## Economic Profile By County

- This notebook explores the BEA (https://bea.gov) Economic Profile By County dataset.
- It contains over 30 categories of income data by US region, State and County.
- Various sub tables can be extracted and combined for interesting comparisons.

This notebook shows how to get and plot a specific category by county. We'll look at unemployment compensation payed to residents of a single county for the last 50 years.

In [None]:
import pandas as pd
import seaborn as sns
import matplotlib.pyplot as plt

In [None]:
# Load the data
df = pd.read_csv('../input/us-economic-profile-by-county/profile_by_county_1969_2019.csv', dtype='string');
df.shape

- This set has almost 100K rows of data in 59 columns.
- The first 8 columns describe the row.
- The rest of the columns are the values for each year.
- There are multiple rows per *GeoName* (area .. US, State or County/State). Data can be extracted on a national, state or county basis.

In [None]:
df.head()

### Unique data categories

In [None]:
# Count the unique categories
category_count = str(len(df['Description'].unique()))
print("There are " + category_count + " categories, therefore " + category_count + " rows for each 'area' (not counting N/A).")

In [None]:
# List all the categories
df['Description'].unique()

- We can choose any of these categories for an 'area'. Let's get data for the county of Baldwin Alabama ..

In [None]:
df1 = df[df['GeoName'] == 'Baldwin, AL']
df1.shape

- We get 31 rows, or categories for this county, lets look at some of them.

In [None]:
df1.head(10)

- Let's grab the "Unemployment insurance compensation" row by using it's index in the original dataframe.

In [None]:
# Get a single row from the original DF
row = df.iloc[[97]]
row.head()

- Now let's pivot the columns, or un-encode them, as I like to think of it.

In [None]:
# Make DF to pivot the columns into rows
new_df = pd.DataFrame(columns = ['year','Unemployment insurance compensation'])
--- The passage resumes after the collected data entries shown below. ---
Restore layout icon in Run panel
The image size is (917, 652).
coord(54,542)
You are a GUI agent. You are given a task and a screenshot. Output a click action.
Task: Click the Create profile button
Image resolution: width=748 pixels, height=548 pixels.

# Loop through the years and get the values from each column
for year in range(1969,2019):
    year = str(year)
    df2 = pd.DataFrame(row[[year]])

    df2.columns = ['Unemployment insurance compensation']
    df2.insert(0, 'year', year)
    
    new_df = pd.concat([new_df,df2], ignore_index=True, axis=0)
    new_df = new_df.astype('int64')

    
new_df.head(10)

Now we have the unemployment compensation for a specific county for the last 50 years.

In [None]:
# Plot the Unemployment insurance compensation in Baldwin County Alabama for the last 50 years
plt.figure(figsize = (12,5))
sns.lineplot(data=new_df, x='year', y='Unemployment insurance compensation');

- There are lots of interesting categories in this dataset and various rows could be combined to make some interesting predictions!